Le chœur des femmes qui ouvre le deuxième acte, précédé d’accords de harpe d’une tonalité un peu étrange, est assez joli. La phrase d’Amnéris : Ah ! vieni, amor moi, m’inebbria, sert de rentrée à la reprise de ce chœur et le termine ensuite d’une manière originale. Pendant que les esclaves continuent à parer leur maîtresse pour la fête triomphale, on exécute une danse mauresque. Le compositeur a harmonisé, avec beaucoup d’habileté, la mélodie bizarre qu’il a choisie ; il y a un passage de tierces et sixtes consécutives sur le sol pédale, qui rappelle l’organum du moyen âge, la diaphonie et les jeux de mutation de l’orgue. Dans les Troyens (voir ce mot), Berlioz avait aussi imaginé d’harmoniser de prétendus airs carthaginois, mais sans succès.

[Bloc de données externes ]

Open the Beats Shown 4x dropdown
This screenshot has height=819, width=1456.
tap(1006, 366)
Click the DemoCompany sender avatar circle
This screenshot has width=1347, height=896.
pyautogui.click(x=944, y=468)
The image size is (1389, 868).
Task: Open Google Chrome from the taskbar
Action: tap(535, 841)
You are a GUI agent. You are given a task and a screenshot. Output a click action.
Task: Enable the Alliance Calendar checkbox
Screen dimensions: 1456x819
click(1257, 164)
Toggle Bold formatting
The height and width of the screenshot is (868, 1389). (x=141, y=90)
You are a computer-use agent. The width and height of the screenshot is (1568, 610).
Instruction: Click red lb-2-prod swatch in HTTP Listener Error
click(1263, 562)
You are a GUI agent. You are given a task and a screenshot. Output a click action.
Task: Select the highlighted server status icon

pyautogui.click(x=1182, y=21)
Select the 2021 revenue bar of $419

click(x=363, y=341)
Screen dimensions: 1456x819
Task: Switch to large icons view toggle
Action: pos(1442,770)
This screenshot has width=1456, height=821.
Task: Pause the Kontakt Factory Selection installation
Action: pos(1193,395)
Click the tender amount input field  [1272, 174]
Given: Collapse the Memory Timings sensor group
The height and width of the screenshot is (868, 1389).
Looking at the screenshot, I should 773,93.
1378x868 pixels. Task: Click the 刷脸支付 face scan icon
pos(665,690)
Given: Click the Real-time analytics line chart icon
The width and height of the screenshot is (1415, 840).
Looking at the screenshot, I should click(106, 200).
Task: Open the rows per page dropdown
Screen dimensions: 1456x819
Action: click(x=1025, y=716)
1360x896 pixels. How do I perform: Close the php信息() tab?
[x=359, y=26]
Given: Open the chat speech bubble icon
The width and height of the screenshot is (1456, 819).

Ici M. Verdi est parvenu à rendre tolérables ces mélodies vraiment barbaresques. Lorsque Aïda fait son entrée en portant la couronne, et qu’Amnéris, pressentant en elle une rivale, va lui arracher par la ruse le secret fatal, l’orchestre fait entendre le motif du prélude. Cette pensée est heureuse parce que, en effet, toute la force du drame est concentrée dans la scène qui va suivre. Dans la première partie de ce beau duo, entre l’esclave, fille du roi éthiopien, et la fille du Pharaon, chaque phrase mélodique est parlante. Les accords qui en accompagnent le début témoignent assez de la résolution qu’à prise M. Verdi, d’en finir avec la réputation d’harmoniste négligent que certains critiques ont cherché à lui faire.

Fu la sorte dell’ armi à tuoi funesta,
Povera Aïda !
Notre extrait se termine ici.